Work order
The response should repeat word for word every line below from the one with "Where should I" to the one with "Task: Click the Modifier button", inclusive, and nothing else; leave pictures out.
━━ Records ━━
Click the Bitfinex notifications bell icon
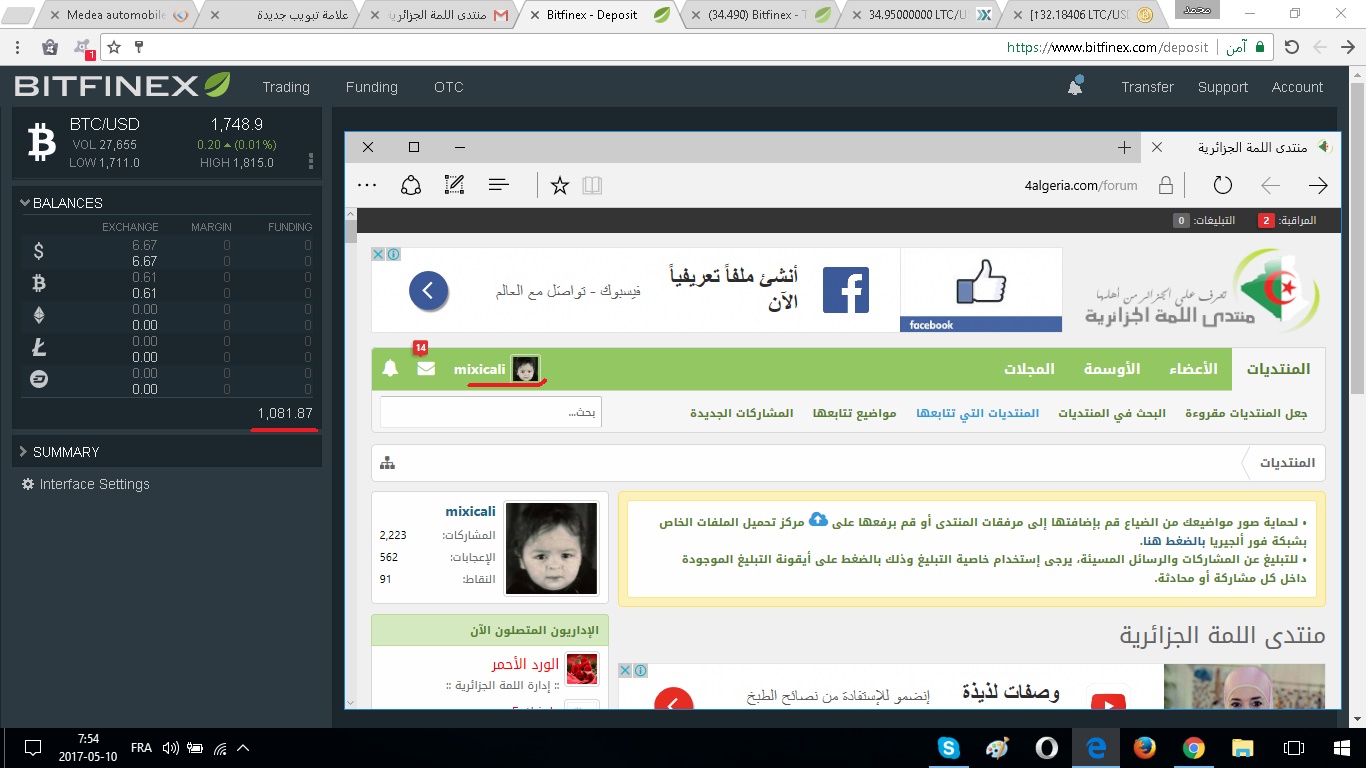Viewport: 1370px width, 768px height. [1075, 87]
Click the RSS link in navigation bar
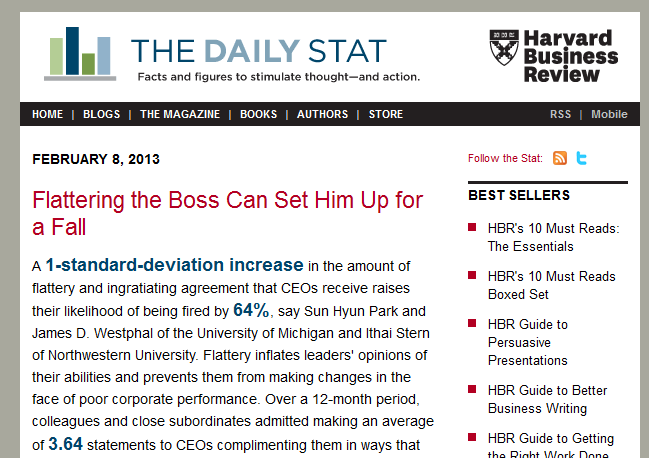Screen dimensions: 649x458 (560, 114)
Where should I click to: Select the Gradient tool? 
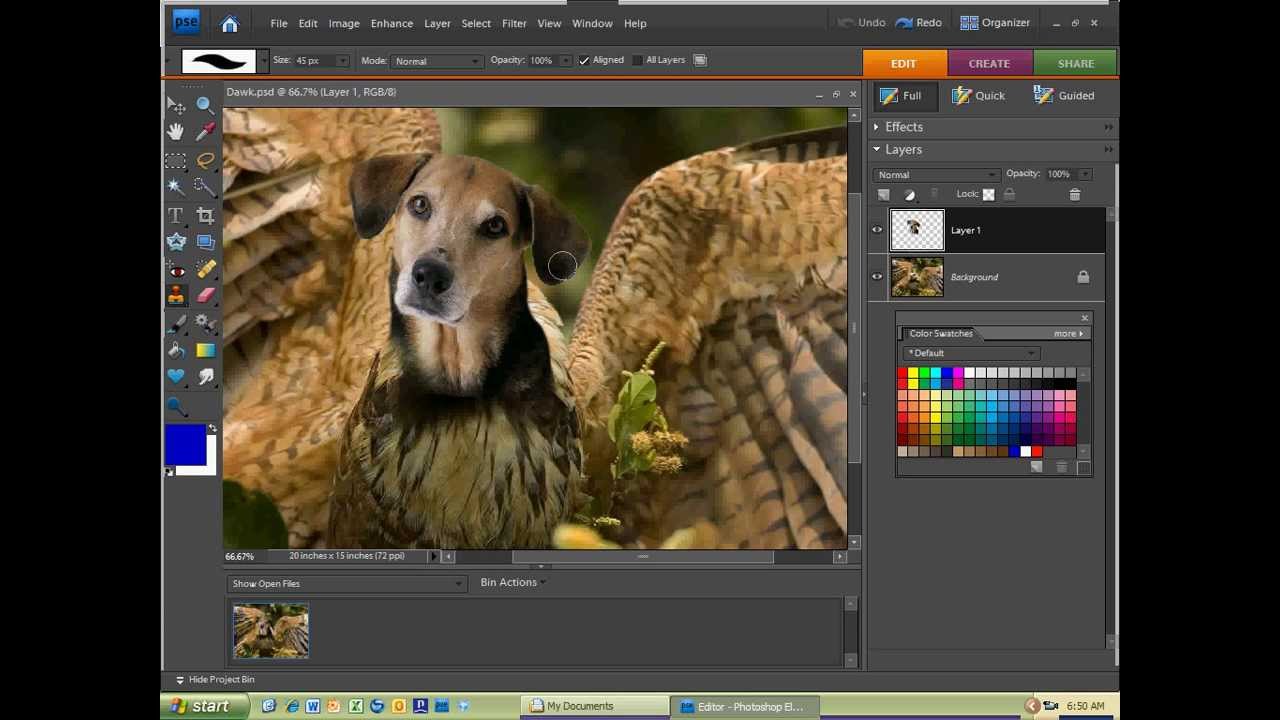pyautogui.click(x=206, y=350)
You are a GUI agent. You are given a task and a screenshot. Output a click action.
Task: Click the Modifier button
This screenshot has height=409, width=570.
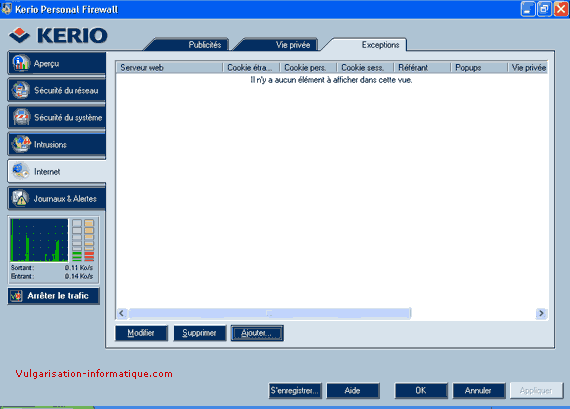coord(141,333)
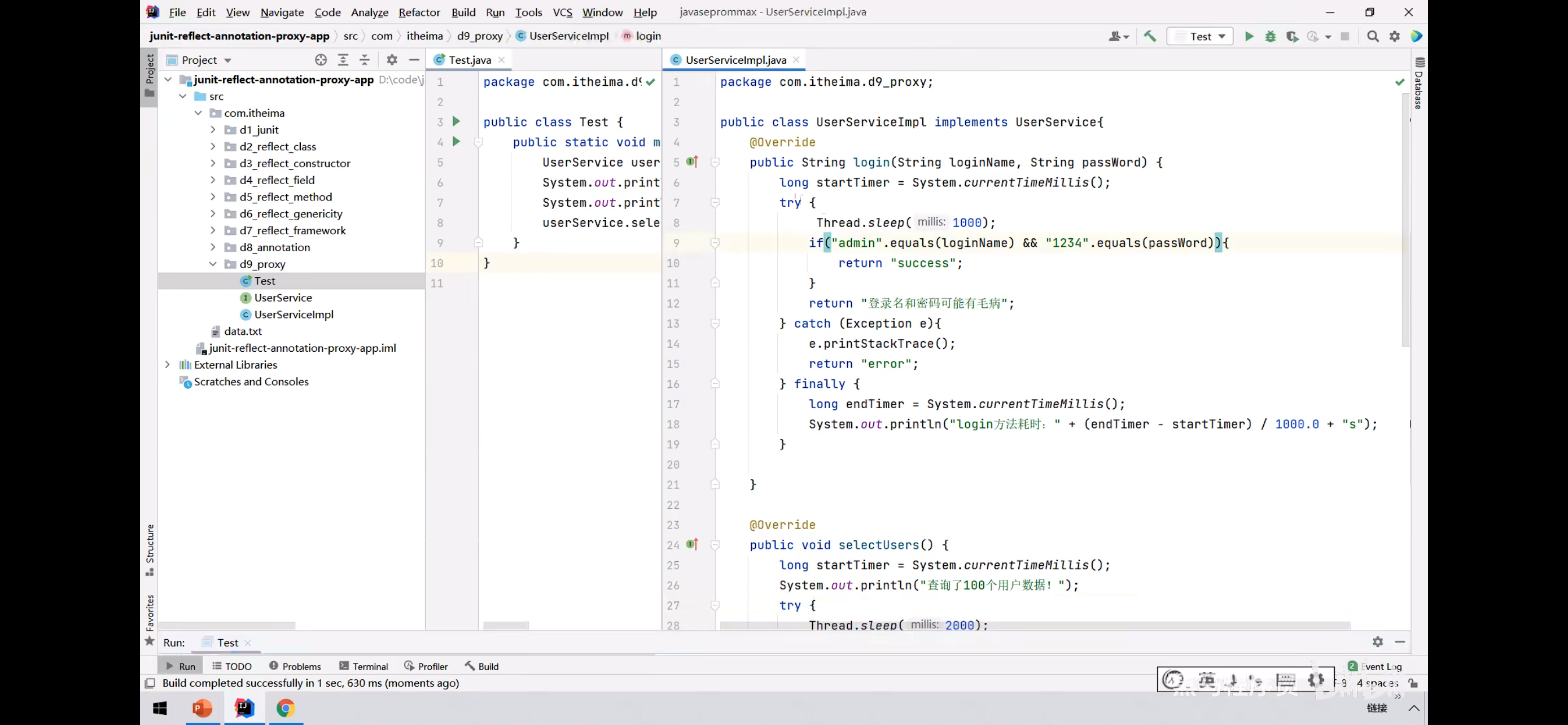Click the Run button to execute
1568x725 pixels.
1249,36
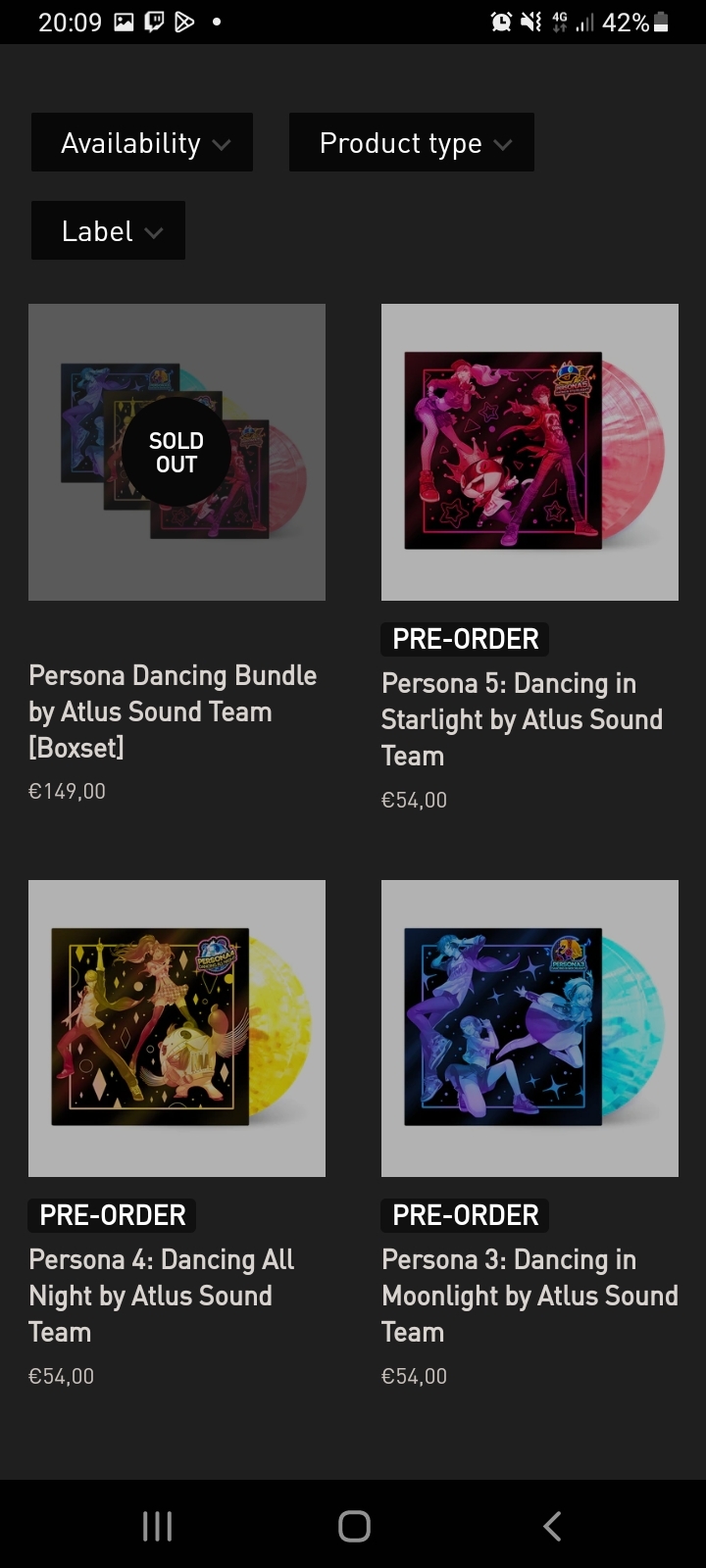Open the Persona Dancing Bundle title link
The image size is (706, 1568).
(174, 711)
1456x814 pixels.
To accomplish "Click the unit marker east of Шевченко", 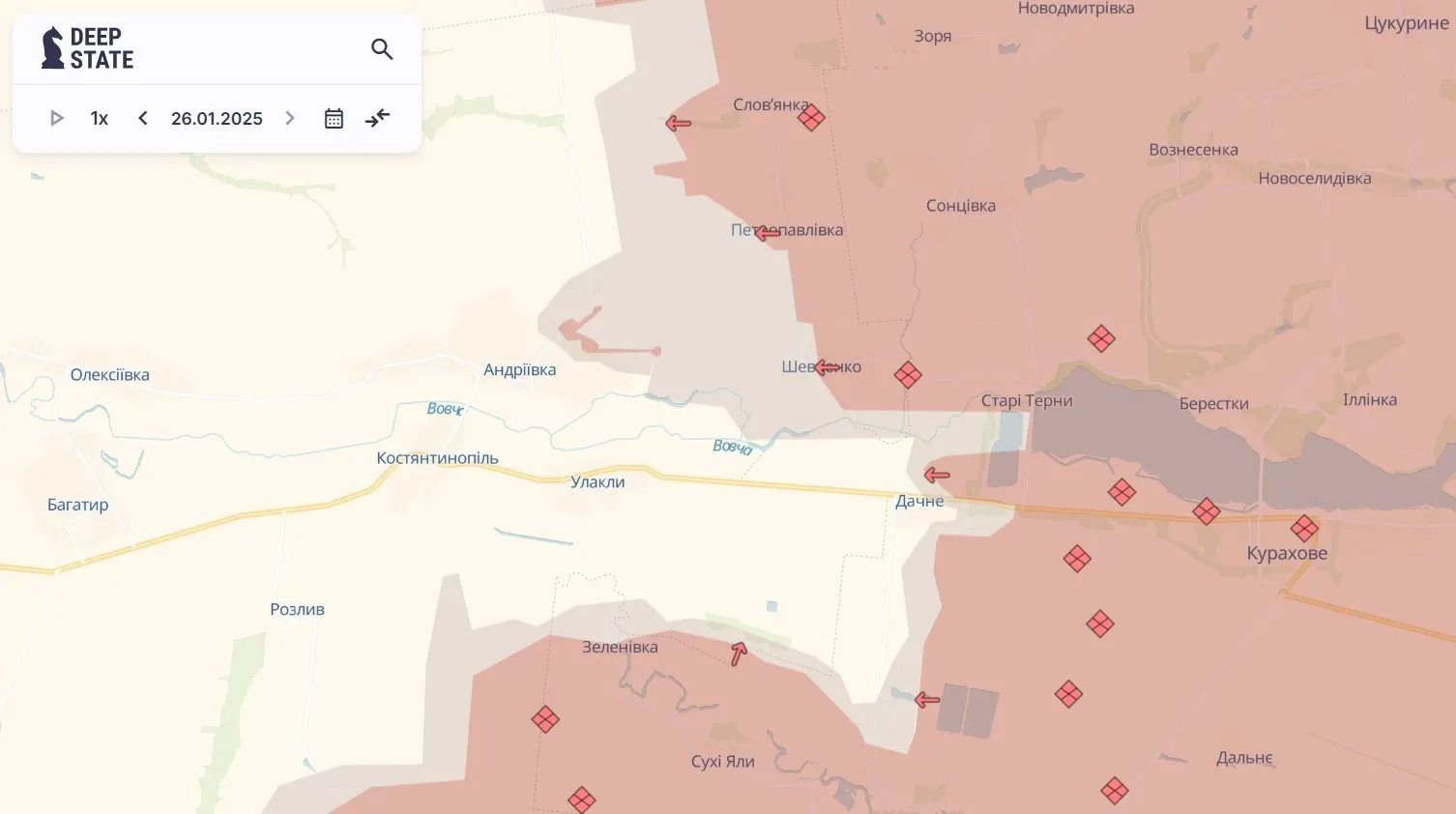I will [908, 375].
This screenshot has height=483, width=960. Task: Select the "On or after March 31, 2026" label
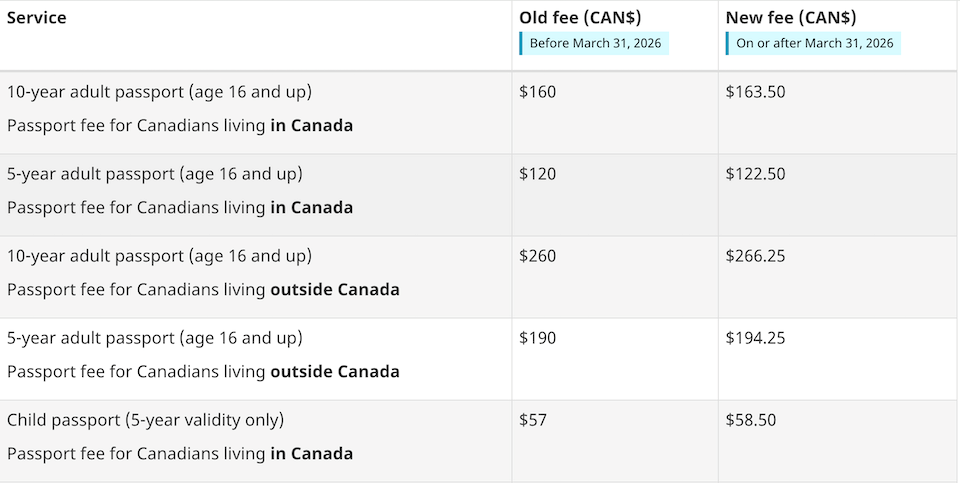pyautogui.click(x=814, y=43)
━━━
Solution to the exercise
Where should I click to: Select the Gradient tool? 
pyautogui.click(x=206, y=350)
You are a GUI agent. You are given a task and a screenshot. Output a click action.
Task: Click the Modifier button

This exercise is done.